SMETHPORT – James McMahon, convicted of first-degree murder in
the March 8, 2001, stabbing death of Link Dowell, was back in
McKean County Court Tuesday.
McMahon, who is serving a life sentence in state prison, is now
contending through his attorney Greg Henry that the attorney who
represented him at his November 2001 trial was ineffective in that
he did not raise the issue of intoxication as a partial
defense.
Under Pennsylvania law, a crime that might be first-degree
murder can be deemed third-degree if it can be shown that the
perpetrator was so intoxicated at the time of his action that he
was unable to specifically form the intent to kill.
At Tuesday’s proceeding, Dennis Luttenauer, the attorney who
represented McMahon at the trial, testified several times that
McMahon himself had said that he was not so drunk that he did not
know what he was doing and that he stabbed Dowell because Dowell
had unexpectedly assaulted him in the barroom of the Bradford
Hotel.
“He told me it wasn’t the alcohol … that he had a pretty good
buzz, but he was not really drunk,” Luttenauer said under Henry’s
questioning.
The defense attorney went on to say that it was his
understanding of the law that for voluntary intoxication to be a
defense, the person’s faculties had to be “totally overwhelmed,”

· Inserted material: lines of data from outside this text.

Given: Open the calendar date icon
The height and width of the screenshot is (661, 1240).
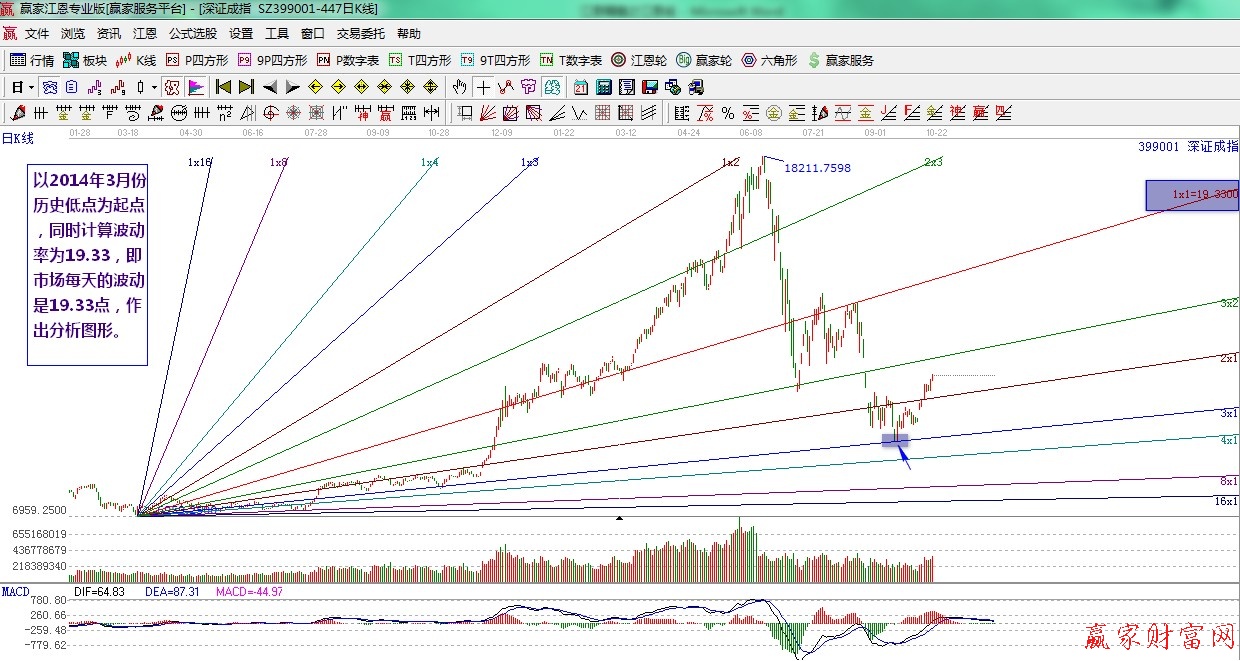Looking at the screenshot, I should click(x=580, y=87).
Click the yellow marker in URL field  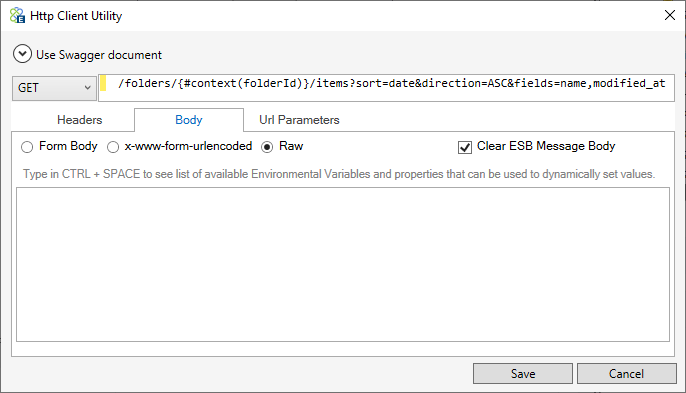pos(103,83)
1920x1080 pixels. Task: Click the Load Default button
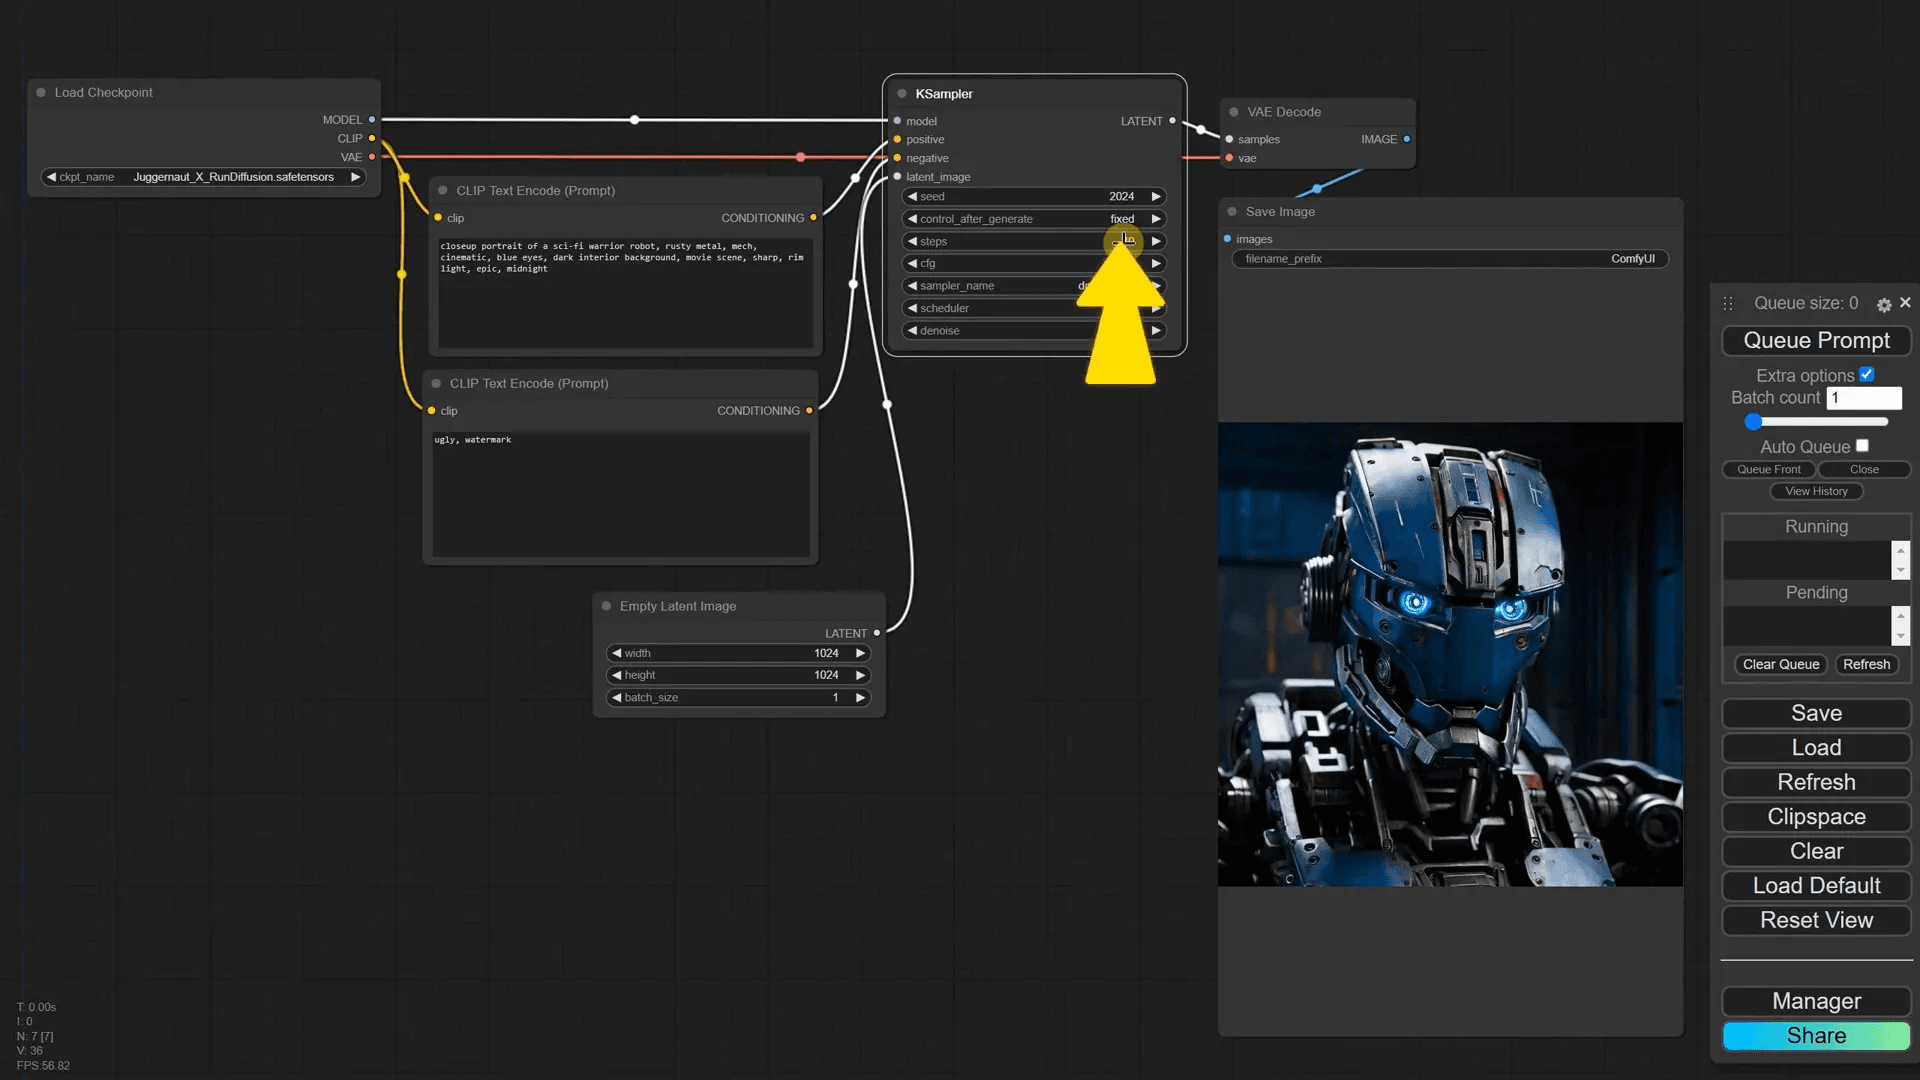click(x=1816, y=886)
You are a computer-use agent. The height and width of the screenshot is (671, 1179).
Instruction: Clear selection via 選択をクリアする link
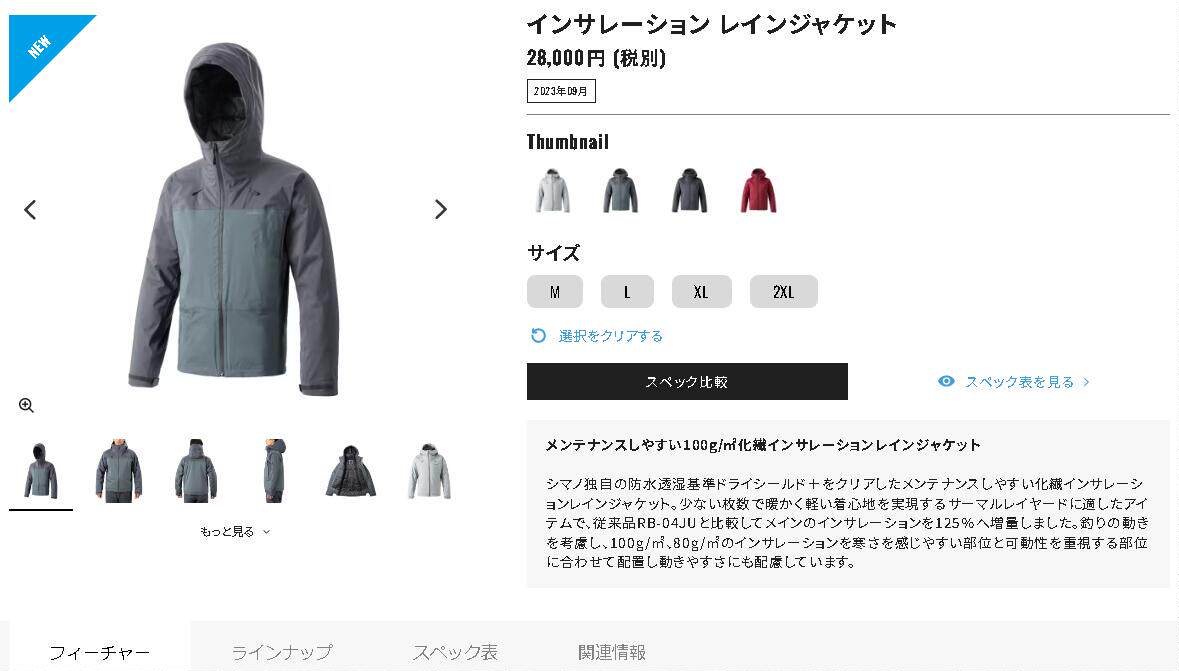click(611, 336)
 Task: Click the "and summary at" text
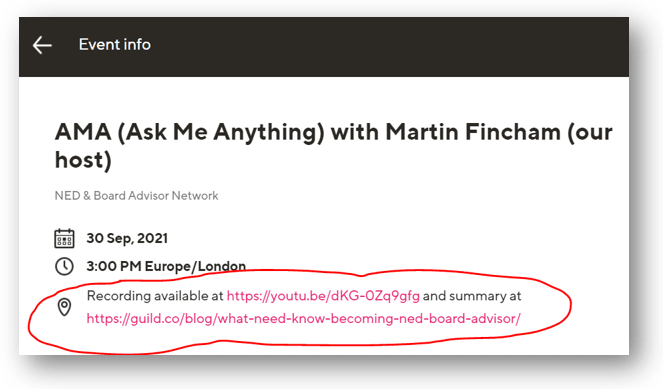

adding that McMahon had said before the trial he was not that
drunk, and that it was solely the assault that precipitated the
stabbing.
The morning was spent in questioning of Sherry DelCamp, who
testified that McMahon had picked her up about 9 or 9:30 on the
morning of the killing and had taken her to his home, where they
and others had drunk beer and Mad Dog until about 1 p.m.
Henry introduced two 750 milliliter bottles of the fruity drink,
which is labeled “13 percent alcohol.”
DelCamp said that all four people there had tasted the Mad Dog,
but that McMahon had drunk most of it, then driving them to the
Bradford Hotel, where he drank rum and coke, “sucking them down
like water” until about 5:30, when he had driven her to her
mothers’ to pick up her children and take them to her grandparents’
because her mother had had enough of them.
DelCamp said that McMahon drove too fast and she had scolded
him. They then went to the Riddle House, where McMahon drank more,
and then back to the Bradford Hotel where the fight and subsequent
stabbing occurred.
She admitted that she was intoxicated, and said that the whole
group were “staggering” and that McMahon had fallen over some
barstools on his way to the restroom.
District Attorney John Pavlock questioned her intensively on why
she had never mentioned at the trial that McMahon was intoxicated,
although she had said that of one other person in the party.
He also noted several other inconsistencies between her present
story and what she said at the trial, but she answered that she “…
is not as nervous now” as she was then.
Pavlock also pointed out that, although she now says McMahon was
drunk, she let her children ride in a car he was driving that
day.
DelCamp several times showed impatience with Pavlock’s
questions, and under redirect questioning by Henry, said she never
said anything about McMahon’s alleged intoxication because no one
had asked her.
With Luttenauer on the stand, Henry pressed him as to why he had
not pursued the intoxication defense, even though he had mentioned
in a letter to a private investigator that the issue might be
important.
While Luttenauer repeated that McMahon insisted he was not truly
drunk, Henry hammered at Luttenauer that he had other information
on how much McMahon had drunk and that he should have realized
McMahon was in denial and not admitting how much he had consumed or
how drunk he was.
When Judge John Cleland broke in with “Are you trying to impeach
your own client?” Henry replied quickly, “You betcha!”
Luttenauer maintained that the only things that he had heard
significantly different from what McMahon had told him is “what I
heard from DelCamp this morning.”
He told Henry that his not using the intoxication defense had
not been a strategy, but that he come because he had no evidence
that McMahon was severely intoxicated.
The hearing broke off abruptly at the request of the district
attorney, and will be resumed at an unspecified date.